-- Data for analysis follows --
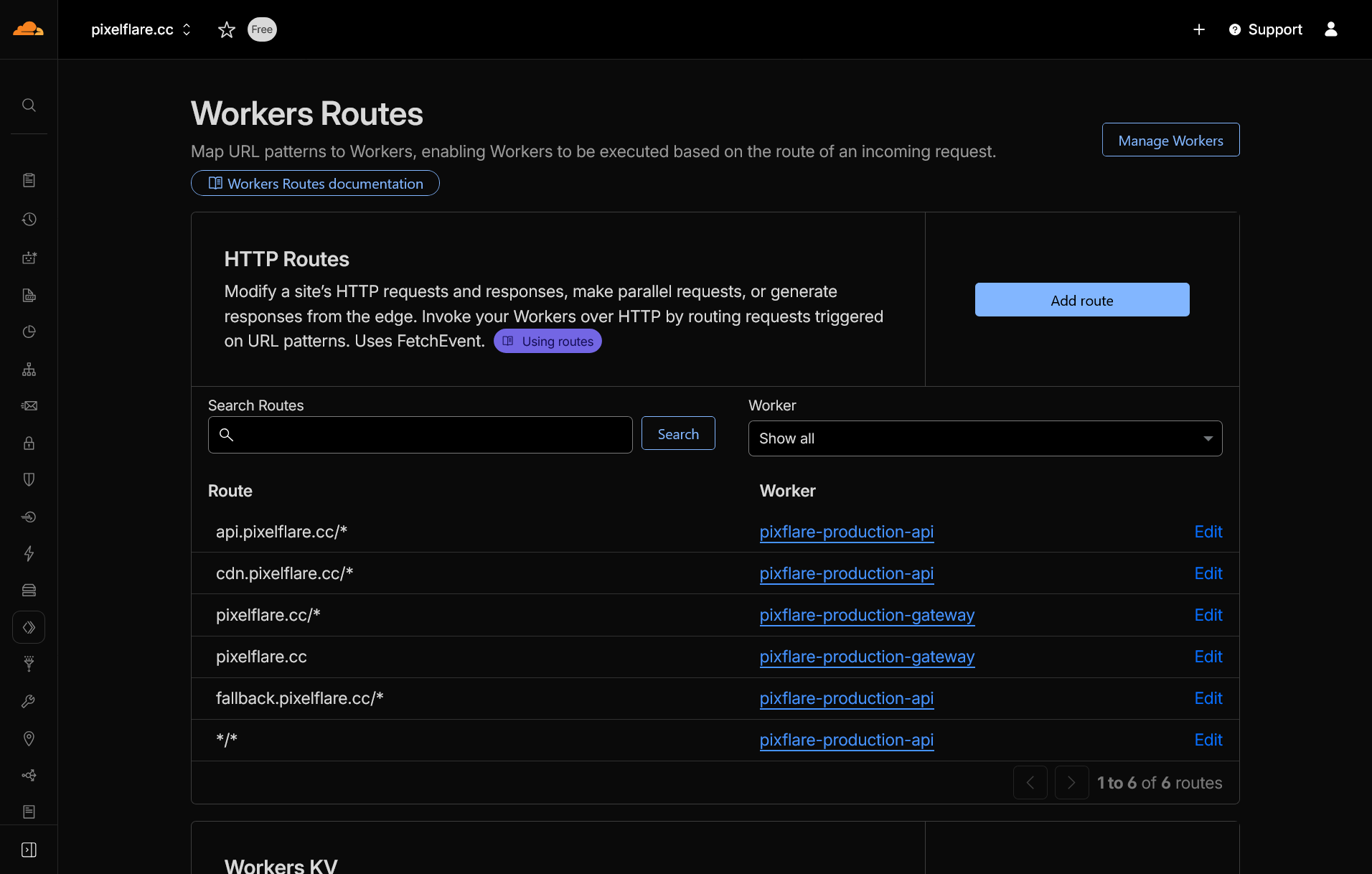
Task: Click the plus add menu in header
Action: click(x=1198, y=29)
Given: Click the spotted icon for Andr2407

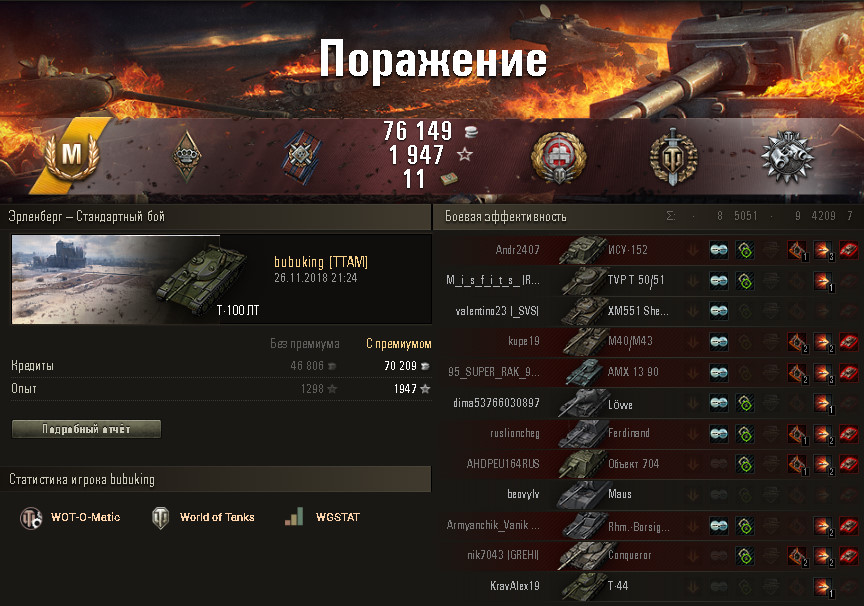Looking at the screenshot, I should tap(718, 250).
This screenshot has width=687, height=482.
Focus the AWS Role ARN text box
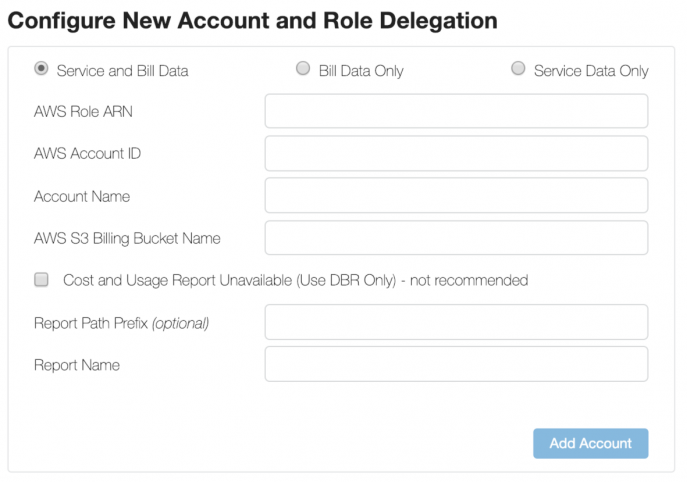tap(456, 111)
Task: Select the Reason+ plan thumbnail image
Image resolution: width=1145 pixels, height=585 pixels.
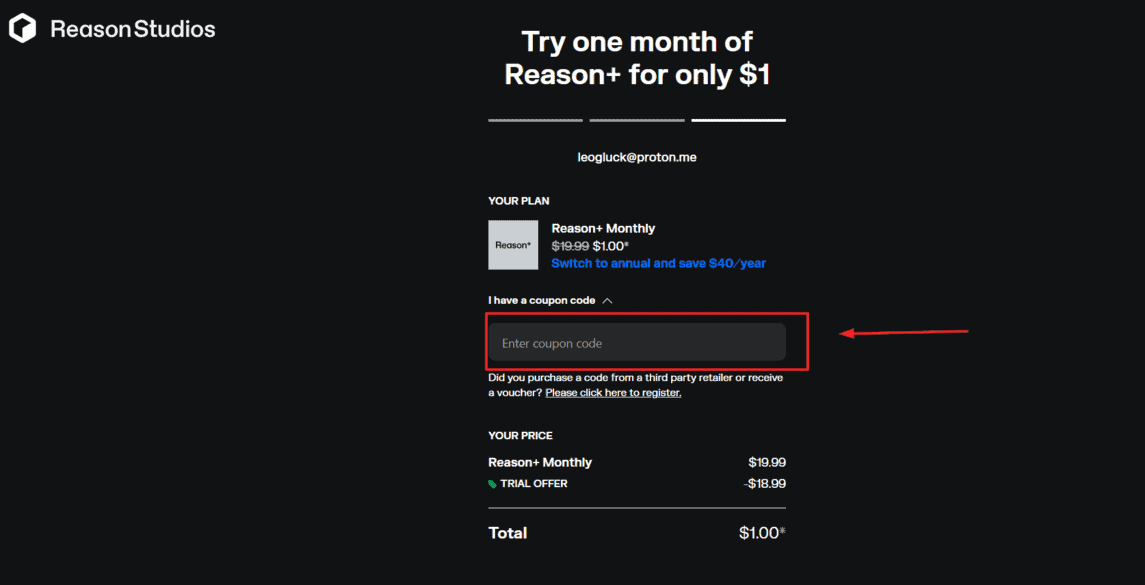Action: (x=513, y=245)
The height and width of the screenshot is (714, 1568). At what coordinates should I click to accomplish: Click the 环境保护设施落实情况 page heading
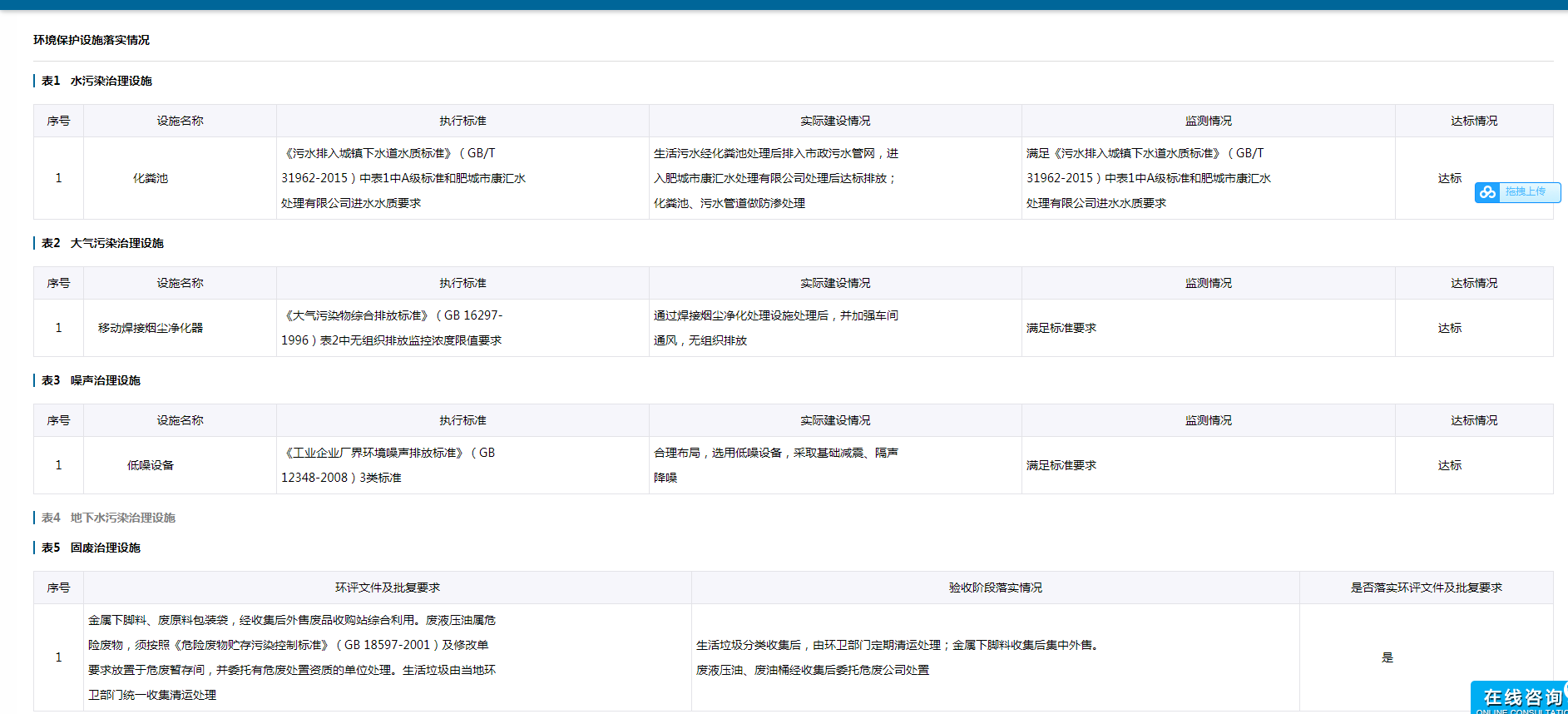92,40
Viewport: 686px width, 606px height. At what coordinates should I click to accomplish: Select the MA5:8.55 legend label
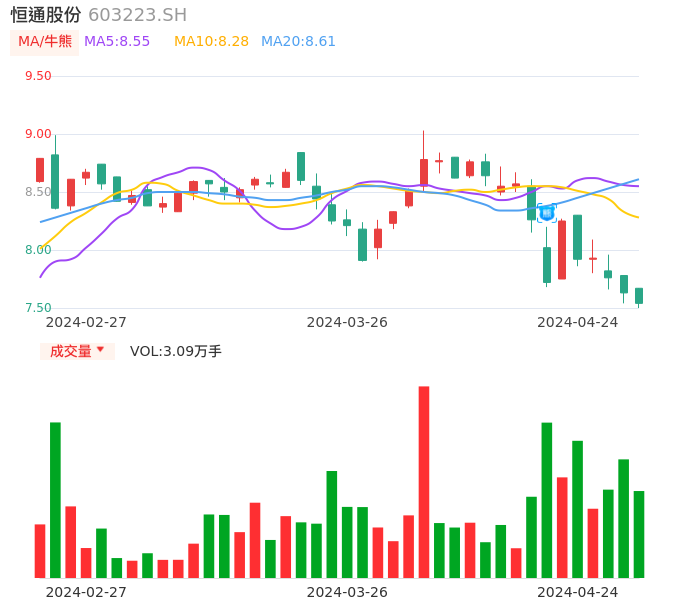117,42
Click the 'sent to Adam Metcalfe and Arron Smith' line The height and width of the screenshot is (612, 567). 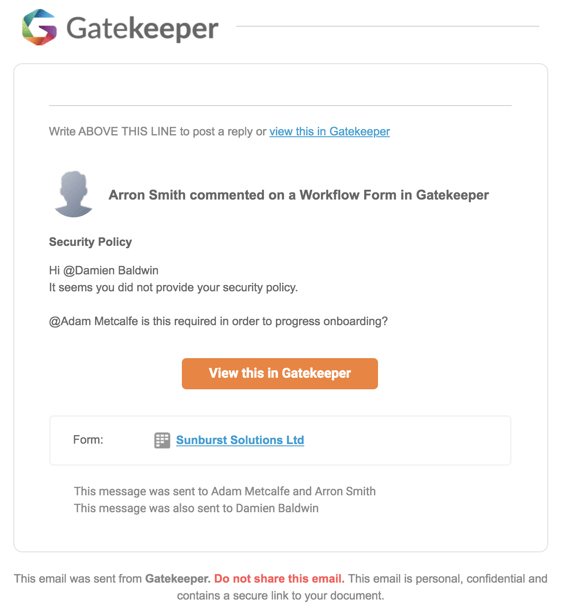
-- Data for analysis concluded --
» What to work on
Only the lines starting at the one that includes "Given: Click the spotted icon for Andr2407" and ending at the one that includes "Task: Select the Reason+ plan thumbnail image" should be retyped, exactly, from the records above; no pictures.

» Exercise solution
Given: Click the spotted icon for Andr2407

Looking at the screenshot, I should tap(718, 250).
This screenshot has width=687, height=482.
Focus the AWS Role ARN text box
tap(456, 111)
Task: Select the Reason+ plan thumbnail image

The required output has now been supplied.